The property of piezoelectricity is dictated by both the atoms in the crystal and the particular way in which that crystal was formed. Some of the first substances that were used to demonstrate piezoelectricity are topaz, quartz, tourmaline, and cane sugar. Today, we know of many crystals which are piezoelectric, some of which can even be found in human bone. Certain ceramics and polymers have exhibited the effect as well.
A piezoelectric crystal consists of multiple interlocking domains which have positive and negative charges. These domains are symmetrical within the crystal, causing the crystal as a whole to be electrically neutral. When stress is put on the crystal, the symmetry is slightly broken, generating voltage. Even a tiny bit of piezoelectric crystal can generate voltages in the thousands.
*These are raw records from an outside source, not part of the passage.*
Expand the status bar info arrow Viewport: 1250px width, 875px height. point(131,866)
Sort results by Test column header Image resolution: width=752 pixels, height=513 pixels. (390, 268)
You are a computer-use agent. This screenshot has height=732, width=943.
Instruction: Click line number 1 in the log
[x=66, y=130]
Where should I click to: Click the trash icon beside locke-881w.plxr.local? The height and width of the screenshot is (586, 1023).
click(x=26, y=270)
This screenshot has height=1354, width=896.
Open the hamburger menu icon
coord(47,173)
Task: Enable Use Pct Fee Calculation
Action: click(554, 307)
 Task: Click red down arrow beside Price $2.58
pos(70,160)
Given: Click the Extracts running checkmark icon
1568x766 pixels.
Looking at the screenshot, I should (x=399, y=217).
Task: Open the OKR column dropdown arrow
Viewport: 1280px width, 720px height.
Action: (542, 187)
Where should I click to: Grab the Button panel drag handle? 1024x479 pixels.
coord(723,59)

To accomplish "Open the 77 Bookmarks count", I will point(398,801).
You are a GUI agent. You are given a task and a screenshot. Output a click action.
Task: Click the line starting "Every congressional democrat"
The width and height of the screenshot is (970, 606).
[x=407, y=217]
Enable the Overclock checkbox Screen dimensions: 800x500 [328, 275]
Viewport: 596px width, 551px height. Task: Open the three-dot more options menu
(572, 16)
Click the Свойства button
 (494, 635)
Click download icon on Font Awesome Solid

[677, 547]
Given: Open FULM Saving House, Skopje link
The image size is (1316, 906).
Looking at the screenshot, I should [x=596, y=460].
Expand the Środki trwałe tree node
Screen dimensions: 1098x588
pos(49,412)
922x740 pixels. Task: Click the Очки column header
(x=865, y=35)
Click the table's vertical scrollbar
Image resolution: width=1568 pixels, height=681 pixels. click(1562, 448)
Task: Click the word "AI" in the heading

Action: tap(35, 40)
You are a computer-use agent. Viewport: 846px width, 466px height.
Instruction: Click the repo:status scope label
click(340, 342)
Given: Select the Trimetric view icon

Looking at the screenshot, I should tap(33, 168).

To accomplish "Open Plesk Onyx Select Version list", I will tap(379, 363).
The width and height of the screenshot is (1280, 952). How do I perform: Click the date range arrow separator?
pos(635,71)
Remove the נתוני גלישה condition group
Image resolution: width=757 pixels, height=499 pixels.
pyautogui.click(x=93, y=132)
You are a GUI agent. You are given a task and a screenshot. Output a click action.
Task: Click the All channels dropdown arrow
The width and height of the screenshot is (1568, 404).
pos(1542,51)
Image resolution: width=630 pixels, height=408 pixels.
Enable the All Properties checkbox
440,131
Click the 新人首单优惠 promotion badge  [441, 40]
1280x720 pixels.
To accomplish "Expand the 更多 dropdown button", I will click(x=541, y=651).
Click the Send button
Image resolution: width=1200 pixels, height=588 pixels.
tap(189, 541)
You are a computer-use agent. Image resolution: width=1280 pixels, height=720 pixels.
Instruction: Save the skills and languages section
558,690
Piezoelectricity is used in sensors, actuators, motors, clocks, lighters, and transducers. A quartz clock uses piezoelectricity, as does any cigarette lighter without a flint. Medical ultrasound devices create high-frequency acoustic vibrations using piezoelectric crystals. Piezoelectricity is used in some engines to create the spark which ignites the gas. Loudspeakers use piezoelectricity to convert incoming electricity to sound. Piezoelectric crystals are used in many high-performance devices to apply tiny mechanical displacements on the scale of nanometers.
Even though a piezoelectric crystal never deforms by more than a few nanometers when a current is run through it, the force behind this deformation is extremely high, on the order of meganewtons. This deformational power is used in mechanics experiments and for aligning optical elements many times heavier than the piezoelectric crystal itself.